==== Working data

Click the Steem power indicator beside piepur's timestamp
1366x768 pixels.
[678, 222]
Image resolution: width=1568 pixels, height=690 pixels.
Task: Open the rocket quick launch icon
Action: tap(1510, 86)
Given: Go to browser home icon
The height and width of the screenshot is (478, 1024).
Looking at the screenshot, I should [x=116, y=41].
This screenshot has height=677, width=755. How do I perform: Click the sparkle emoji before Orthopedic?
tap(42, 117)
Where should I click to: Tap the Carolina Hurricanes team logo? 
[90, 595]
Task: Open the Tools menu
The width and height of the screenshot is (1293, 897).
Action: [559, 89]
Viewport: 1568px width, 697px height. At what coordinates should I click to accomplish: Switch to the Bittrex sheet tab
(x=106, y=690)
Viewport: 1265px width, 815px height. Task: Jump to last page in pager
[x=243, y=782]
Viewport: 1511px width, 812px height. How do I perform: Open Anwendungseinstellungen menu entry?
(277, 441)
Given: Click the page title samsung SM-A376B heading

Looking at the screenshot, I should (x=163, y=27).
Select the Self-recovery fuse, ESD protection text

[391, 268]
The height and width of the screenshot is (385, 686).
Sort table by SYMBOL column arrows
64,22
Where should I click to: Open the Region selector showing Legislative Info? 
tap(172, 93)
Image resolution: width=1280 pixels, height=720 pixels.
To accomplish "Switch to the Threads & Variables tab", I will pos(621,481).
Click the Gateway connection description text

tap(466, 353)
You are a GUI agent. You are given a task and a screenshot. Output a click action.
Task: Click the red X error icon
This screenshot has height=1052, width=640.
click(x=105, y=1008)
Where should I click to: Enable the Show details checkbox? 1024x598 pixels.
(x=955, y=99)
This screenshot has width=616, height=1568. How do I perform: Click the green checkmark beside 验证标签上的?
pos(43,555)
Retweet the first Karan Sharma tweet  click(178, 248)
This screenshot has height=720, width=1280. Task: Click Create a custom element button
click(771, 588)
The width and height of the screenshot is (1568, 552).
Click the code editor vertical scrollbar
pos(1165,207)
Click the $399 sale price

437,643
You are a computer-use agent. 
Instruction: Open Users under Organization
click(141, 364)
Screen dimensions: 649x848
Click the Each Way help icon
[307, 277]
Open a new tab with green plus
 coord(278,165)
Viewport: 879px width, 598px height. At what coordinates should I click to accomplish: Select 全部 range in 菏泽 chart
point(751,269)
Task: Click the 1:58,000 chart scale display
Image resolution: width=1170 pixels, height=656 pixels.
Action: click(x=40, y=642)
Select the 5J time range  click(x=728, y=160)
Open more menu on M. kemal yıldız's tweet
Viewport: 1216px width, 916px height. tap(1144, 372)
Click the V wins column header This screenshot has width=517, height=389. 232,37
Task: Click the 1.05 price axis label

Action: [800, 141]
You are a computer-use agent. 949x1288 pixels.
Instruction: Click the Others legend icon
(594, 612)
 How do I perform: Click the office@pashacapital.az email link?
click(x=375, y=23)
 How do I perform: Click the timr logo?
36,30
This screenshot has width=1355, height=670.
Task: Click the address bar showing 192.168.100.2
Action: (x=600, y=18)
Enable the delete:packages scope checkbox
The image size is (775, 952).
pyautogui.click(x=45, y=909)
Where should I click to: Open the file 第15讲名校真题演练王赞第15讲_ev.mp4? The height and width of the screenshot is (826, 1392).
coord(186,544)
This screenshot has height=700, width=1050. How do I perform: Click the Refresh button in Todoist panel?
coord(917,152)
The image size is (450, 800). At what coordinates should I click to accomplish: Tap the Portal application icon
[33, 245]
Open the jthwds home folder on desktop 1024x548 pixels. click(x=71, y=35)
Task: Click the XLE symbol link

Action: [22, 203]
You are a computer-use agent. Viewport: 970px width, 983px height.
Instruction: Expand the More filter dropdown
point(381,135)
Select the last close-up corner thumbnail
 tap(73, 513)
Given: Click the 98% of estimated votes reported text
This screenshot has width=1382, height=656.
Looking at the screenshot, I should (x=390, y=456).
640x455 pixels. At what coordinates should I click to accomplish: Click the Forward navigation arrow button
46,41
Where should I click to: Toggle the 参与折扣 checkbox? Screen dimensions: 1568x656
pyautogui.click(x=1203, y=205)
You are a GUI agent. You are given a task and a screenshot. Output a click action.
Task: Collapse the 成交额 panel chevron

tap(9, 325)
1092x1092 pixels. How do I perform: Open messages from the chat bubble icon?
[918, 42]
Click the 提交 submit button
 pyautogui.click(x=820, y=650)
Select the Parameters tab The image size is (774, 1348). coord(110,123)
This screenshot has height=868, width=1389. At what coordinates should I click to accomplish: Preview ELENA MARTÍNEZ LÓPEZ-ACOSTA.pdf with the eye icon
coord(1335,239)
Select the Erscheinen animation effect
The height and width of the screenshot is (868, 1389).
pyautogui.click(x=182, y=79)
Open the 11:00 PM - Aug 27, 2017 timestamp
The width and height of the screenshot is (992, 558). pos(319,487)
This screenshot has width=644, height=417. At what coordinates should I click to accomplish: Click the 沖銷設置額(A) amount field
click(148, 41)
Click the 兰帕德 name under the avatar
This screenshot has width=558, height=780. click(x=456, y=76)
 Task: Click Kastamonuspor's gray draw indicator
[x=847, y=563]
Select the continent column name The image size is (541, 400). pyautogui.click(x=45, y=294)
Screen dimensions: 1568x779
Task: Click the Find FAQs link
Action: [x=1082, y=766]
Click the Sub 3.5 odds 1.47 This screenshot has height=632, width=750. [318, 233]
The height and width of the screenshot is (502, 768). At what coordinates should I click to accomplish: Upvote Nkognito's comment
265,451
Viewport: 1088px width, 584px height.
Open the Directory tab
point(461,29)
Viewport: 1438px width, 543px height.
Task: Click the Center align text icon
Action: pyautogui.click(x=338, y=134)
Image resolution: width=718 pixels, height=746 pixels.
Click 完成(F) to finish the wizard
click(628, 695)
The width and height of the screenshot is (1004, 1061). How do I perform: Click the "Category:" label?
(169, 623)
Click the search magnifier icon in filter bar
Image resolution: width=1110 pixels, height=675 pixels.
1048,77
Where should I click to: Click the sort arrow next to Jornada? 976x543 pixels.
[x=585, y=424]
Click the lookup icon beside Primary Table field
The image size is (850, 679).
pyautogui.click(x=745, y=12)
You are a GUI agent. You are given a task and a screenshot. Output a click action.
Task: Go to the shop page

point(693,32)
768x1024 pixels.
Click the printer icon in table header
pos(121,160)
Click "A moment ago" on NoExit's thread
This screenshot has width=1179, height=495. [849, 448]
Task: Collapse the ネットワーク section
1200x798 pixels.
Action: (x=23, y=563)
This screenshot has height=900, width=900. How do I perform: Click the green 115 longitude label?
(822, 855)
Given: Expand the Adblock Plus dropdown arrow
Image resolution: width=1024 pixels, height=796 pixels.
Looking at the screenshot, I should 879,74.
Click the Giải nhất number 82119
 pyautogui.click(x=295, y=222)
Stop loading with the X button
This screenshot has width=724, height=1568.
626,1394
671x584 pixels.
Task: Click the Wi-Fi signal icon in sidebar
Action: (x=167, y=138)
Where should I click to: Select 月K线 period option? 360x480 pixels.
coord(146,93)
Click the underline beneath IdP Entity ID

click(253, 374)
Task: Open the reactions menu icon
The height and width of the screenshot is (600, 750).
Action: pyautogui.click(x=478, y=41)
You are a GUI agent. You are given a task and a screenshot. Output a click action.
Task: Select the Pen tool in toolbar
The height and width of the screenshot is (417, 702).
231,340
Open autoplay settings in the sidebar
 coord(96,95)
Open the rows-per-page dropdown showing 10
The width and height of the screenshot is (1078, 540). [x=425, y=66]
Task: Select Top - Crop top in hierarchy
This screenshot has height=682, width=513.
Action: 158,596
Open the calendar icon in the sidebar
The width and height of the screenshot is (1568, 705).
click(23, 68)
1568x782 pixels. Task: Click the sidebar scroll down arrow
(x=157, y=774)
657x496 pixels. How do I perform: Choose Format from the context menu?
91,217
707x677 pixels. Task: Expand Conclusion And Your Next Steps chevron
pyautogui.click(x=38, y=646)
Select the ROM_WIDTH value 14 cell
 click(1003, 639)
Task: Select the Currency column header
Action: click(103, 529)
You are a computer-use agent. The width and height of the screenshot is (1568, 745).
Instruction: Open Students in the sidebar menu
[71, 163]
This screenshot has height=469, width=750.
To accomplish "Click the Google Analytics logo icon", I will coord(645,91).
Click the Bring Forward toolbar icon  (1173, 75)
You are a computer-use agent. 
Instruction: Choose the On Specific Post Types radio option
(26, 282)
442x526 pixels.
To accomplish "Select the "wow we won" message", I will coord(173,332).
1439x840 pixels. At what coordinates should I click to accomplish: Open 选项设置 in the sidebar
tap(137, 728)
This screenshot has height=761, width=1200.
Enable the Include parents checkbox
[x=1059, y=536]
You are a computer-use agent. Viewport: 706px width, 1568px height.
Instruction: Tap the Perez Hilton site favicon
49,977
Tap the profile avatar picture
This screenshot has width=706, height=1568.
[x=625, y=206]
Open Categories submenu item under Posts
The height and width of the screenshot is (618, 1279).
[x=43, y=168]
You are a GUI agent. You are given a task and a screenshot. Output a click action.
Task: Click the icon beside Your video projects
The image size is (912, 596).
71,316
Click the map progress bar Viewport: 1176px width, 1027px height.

========

#### Task requirements
Locate the word "home" in the records above, and return each line that has it.

#### Written response
Given: Go to browser home icon
Open the jthwds home folder on desktop 1024x548 pixels. click(x=71, y=35)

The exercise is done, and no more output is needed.